We can't wait to see these 7 rookies debut

July 21st, 2020

Luis Robert is going to do things that take your breath away. Trust us on this one. The 22-year-old White Sox center fielder will make his Major League debut this week after three Minor League seasons that left teammates, coaches and opponents almost universally predicting greatness for him.

Now, we get to see for ourselves. It's not just him either. Jo Adell will grace the Angels' lineup at some point this summer. Dylan Carlson will step on the field at Busch Stadium.

This is not new. Juan Soto debuted at 19 in 2018 and helped the Nationals win a World Series less than 18 months later. Ronald Acuña Jr. and Mike Soroka are Atlanta anchors at 22. At 26, Alex Bregman is a cornerstone for an Astros franchise that has won more regular-season games than any other team the past three seasons.

At last summer's All-Star Game, 19 of the participants were 25 or under. In the 2019 National League Most Valuable Player Award voting, four of the top seven vote-getters were also 25 or under, including the winner, 24-year-old Cody Bellinger of the Dodgers.

Here are seven rookies we can't wait to watch, and we're only including guys who have never graced a Major League field before. We've included their ranking on MLB Pipeline's Top 100 in parentheses.

1. Luis Robert, OF, White Sox (No. 3)
ETA: Opening Day
This is what Robert did in 122 Minor League games last season: 32 home runs, 31 doubles, 11 triples and a 1.001 OPS. He also smoothed out some of the rough edges of his game, improving as a baserunner and defender. While Robert's power and speed dominate the glowing reviews, his arm is an underrated strength.

2. Dylan Carlson, OF, Cardinals (No. 17)
ETA: August
Carlson is going to be a star. That's essentially what the Cardinals think of him, especially after a 2019 season in which he solidified his standing as one of the game's best prospects (No. 17 overall on MLB Pipeline's Top 100). Now, the question is when Carlson will play. The Cards will open the season with veteran Dexter Fowler in right, Harrison Bader in center and Lane Thomas and Tyler O'Neill sharing left. President of baseball operations John Mozeliak is methodical about these things and says he wants to give Thomas and O'Neill a chance. But Carlson's time is coming.

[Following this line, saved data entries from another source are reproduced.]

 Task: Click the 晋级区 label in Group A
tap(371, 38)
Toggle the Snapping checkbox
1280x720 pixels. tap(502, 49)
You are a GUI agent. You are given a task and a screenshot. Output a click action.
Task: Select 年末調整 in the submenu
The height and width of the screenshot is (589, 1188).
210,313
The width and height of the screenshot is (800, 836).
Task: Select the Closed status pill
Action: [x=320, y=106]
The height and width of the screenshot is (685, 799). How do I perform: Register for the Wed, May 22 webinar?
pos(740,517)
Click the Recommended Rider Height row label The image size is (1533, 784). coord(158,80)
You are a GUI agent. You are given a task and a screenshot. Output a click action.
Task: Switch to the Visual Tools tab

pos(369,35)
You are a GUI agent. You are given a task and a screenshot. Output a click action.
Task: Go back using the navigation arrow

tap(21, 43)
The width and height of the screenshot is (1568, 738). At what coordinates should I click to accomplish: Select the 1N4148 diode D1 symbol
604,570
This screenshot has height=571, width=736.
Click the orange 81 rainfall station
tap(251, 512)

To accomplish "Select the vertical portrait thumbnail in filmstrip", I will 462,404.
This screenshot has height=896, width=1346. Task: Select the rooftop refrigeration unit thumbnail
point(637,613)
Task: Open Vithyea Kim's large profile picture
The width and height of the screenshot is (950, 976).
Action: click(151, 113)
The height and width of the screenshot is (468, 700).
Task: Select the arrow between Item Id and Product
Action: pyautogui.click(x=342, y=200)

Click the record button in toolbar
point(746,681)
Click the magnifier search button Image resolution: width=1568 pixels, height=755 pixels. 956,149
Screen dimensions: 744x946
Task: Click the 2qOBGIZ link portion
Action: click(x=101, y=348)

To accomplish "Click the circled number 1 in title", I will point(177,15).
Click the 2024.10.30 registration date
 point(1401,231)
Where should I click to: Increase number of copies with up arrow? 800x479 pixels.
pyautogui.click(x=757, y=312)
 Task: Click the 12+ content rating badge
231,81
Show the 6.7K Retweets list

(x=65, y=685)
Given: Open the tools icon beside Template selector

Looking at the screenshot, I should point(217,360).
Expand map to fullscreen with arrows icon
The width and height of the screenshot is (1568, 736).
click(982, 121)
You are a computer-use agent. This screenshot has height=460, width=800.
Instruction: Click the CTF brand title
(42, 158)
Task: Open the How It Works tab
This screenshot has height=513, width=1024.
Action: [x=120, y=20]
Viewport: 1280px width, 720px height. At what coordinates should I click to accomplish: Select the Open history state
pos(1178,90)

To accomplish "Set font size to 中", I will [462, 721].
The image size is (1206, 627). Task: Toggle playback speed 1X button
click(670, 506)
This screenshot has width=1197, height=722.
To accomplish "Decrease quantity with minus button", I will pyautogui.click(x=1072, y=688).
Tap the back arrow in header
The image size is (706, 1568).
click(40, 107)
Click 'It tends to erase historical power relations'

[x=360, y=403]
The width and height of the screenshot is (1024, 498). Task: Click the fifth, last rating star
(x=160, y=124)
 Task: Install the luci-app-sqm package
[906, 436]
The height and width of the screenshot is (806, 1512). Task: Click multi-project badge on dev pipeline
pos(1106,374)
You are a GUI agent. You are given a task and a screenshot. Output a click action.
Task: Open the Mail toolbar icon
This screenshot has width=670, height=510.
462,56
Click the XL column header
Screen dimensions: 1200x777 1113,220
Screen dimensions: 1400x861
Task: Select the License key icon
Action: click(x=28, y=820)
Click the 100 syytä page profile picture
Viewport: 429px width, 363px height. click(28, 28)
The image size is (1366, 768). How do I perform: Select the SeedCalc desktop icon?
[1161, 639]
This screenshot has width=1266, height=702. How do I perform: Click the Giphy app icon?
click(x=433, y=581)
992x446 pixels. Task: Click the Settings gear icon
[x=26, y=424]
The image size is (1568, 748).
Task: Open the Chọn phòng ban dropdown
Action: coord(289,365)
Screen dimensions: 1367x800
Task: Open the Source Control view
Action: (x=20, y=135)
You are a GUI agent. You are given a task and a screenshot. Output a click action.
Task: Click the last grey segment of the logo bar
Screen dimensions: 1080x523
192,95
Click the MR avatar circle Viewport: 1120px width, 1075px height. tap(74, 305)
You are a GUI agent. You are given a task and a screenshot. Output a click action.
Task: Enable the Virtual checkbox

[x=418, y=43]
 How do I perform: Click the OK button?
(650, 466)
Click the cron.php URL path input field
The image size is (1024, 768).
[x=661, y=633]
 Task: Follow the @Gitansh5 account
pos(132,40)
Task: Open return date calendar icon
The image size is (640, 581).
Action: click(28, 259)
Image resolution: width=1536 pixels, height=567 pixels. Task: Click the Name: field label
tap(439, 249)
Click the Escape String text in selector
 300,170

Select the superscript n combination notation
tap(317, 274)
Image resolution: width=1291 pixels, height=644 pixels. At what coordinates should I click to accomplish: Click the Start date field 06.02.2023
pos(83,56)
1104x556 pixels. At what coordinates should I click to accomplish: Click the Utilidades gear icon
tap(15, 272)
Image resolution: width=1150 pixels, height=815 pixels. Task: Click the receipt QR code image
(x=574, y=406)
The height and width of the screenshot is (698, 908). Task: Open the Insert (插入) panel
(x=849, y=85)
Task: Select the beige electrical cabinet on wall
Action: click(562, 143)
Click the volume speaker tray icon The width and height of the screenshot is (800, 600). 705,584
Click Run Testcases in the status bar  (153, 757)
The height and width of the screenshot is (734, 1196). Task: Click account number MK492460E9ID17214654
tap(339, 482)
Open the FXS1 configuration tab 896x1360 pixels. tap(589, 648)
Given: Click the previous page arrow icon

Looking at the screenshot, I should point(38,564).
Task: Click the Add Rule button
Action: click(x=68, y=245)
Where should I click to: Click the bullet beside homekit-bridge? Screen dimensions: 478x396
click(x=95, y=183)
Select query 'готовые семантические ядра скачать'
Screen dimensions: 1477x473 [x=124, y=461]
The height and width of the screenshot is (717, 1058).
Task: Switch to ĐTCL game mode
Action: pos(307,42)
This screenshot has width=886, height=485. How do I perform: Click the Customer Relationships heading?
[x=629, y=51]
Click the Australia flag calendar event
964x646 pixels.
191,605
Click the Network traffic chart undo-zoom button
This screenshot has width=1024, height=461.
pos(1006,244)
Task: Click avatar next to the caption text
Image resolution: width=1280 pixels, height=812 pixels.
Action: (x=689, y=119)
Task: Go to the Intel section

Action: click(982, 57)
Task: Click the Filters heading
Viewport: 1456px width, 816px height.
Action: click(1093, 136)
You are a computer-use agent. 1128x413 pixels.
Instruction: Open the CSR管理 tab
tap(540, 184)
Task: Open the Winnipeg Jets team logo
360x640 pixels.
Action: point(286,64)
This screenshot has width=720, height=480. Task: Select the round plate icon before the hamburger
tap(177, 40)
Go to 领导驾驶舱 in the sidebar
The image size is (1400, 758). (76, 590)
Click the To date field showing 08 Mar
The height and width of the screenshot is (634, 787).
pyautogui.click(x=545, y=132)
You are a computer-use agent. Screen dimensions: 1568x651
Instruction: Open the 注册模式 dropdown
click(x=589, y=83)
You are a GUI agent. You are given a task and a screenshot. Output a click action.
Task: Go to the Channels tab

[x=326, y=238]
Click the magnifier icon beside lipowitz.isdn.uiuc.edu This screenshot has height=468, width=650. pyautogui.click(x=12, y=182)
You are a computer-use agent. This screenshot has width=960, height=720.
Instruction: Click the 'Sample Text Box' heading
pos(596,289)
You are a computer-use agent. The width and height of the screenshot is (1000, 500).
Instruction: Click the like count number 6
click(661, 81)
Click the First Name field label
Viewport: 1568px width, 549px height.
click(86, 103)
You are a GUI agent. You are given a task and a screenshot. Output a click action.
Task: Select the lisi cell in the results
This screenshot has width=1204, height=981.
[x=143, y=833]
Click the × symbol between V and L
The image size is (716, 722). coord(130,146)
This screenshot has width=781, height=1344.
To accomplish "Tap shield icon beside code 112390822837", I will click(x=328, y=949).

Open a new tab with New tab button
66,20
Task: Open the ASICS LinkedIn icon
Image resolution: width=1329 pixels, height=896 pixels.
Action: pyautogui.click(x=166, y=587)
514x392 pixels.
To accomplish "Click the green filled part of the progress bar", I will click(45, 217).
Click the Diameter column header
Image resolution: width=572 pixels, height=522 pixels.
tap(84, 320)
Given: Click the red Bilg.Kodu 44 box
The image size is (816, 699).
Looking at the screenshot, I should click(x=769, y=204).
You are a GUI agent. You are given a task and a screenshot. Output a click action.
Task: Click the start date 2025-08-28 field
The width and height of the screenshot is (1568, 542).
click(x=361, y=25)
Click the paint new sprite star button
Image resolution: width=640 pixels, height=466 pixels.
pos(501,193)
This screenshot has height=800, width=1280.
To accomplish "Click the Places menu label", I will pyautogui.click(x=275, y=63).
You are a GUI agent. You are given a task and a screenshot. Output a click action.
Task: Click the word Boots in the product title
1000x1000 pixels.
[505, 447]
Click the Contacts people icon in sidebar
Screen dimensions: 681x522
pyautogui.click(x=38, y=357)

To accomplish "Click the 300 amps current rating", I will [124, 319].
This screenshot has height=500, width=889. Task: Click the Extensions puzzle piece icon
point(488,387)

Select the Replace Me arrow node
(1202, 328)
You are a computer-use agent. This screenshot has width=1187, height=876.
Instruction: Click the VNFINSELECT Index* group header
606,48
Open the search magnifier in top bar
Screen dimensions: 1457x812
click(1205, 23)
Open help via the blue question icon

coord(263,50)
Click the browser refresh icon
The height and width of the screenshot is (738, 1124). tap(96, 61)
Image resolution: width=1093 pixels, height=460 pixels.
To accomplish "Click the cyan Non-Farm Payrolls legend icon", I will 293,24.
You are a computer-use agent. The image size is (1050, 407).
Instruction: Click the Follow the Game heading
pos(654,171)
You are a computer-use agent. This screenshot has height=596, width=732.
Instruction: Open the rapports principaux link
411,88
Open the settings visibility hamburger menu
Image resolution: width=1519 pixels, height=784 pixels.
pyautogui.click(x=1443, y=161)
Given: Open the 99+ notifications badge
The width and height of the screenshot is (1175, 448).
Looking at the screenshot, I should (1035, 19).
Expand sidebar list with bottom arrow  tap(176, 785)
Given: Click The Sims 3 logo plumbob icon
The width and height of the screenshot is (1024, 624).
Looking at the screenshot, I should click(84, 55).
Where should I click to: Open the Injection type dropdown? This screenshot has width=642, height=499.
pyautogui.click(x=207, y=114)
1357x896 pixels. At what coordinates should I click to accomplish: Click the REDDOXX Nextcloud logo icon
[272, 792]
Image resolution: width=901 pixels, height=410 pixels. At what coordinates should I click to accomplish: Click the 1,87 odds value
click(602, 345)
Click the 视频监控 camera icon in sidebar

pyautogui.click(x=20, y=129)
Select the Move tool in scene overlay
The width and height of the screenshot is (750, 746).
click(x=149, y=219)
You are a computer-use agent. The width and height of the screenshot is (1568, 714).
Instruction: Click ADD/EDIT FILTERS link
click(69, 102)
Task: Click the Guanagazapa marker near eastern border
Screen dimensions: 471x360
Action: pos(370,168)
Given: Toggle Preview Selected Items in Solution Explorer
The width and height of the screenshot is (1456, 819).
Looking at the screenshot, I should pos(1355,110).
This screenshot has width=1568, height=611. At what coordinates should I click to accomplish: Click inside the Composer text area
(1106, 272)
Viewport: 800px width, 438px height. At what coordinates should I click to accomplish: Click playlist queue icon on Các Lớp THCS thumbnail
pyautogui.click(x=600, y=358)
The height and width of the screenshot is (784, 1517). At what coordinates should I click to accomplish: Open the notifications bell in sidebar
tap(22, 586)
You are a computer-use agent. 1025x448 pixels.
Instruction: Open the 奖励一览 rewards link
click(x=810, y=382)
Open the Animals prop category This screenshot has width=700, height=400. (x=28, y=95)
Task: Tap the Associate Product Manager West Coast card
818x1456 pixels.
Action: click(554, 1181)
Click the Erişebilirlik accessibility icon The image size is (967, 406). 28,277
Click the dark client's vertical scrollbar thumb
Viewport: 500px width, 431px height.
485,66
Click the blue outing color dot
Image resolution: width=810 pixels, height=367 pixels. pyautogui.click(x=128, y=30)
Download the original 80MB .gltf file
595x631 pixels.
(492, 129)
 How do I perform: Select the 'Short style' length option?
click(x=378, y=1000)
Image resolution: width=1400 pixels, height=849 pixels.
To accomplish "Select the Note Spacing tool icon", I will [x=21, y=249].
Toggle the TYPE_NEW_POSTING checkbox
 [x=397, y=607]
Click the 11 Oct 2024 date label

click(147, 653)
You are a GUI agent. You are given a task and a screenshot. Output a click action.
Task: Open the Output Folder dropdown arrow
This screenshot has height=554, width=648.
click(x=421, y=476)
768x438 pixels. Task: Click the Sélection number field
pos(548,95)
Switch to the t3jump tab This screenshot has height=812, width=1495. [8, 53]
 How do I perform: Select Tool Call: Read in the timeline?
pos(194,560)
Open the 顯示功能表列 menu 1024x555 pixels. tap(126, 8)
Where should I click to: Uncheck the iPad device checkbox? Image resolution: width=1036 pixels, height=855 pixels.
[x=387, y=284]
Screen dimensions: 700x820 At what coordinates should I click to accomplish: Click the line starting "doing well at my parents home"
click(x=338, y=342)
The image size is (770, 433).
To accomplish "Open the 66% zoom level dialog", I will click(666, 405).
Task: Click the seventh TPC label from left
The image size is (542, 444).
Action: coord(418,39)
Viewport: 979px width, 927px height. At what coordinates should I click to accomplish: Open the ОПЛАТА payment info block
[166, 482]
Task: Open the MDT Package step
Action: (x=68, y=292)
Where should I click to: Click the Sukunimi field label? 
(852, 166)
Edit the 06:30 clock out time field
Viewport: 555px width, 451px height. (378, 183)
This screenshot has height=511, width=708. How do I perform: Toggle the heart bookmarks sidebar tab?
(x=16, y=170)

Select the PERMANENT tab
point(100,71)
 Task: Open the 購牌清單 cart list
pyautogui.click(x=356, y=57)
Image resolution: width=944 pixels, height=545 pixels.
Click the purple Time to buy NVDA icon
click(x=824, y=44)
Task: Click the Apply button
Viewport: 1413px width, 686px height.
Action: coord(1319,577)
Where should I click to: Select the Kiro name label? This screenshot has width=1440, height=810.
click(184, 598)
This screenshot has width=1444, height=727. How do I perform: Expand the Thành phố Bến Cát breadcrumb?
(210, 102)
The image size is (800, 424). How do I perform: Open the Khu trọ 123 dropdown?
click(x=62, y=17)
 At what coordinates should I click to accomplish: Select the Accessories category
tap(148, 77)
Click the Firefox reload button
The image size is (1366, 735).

3. MacKenzie Gore, LHP, Padres (No. 5)
ETA: August
If Gore isn't baseball's top pitching prospect, he's on the very, very short list. Best of all, a 60-game season will allow the Padres an opportunity to pick and choose opportunities to use him. Gore has pitched just five games above Class A ball, but his stuff is so good that he's a guy who could potentially nudge San Diego right into the postseason.

4. Clarke Schmidt, RHP, Yankees (No. 88)
ETA: September
Schmidt's fastball touches 97 mph. His slider is nasty. Schmidt's poise and strike-throwing ability impressed the Yankees in a spring and summer that amounted to a coming-out party and solidified his standing as an arm the Yanks will not hesitate to use. His problem is waiting for an opportunity on arguably MLB's deepest pitching staff.

5. Jo Adell, OF, Angels (No. 6)
ETA: September
Adell has a dazzling skill set and is a virtual lock to join Mike Trout in the Angels' outfield at some point this summer. Adell showed flashes of greatness at times last spring. At other times, he looked like a 21-year-old who'd played only 27 games at Triple-A. For that reason, Adell may not start the season on the Major League roster, but his time is coming.

6. Spencer Howard, RHP, Phillies (No. 34)
ETA: August
This 23-year-old has future star written all over him. Howard has four above-average pitches, including a fastball that hit 99 mph last year in the Arizona Fall League. Bryce Harper is campaigning for Howard to be on the Phillies' Opening Day roster. While that may not happen, Howard seems a lock to contribute at some point.

7. Nate Pearson, RHP, Blue Jays (No. 8)
ETA: August
Fastball? 101 mph. Slider? 90 mph. Any other questions? The Blue Jays have seen everything they could hope to see from their top pitching prospect these last few months, and all that remains to be seen is how quickly Pearson will join their rotation. It won't be long.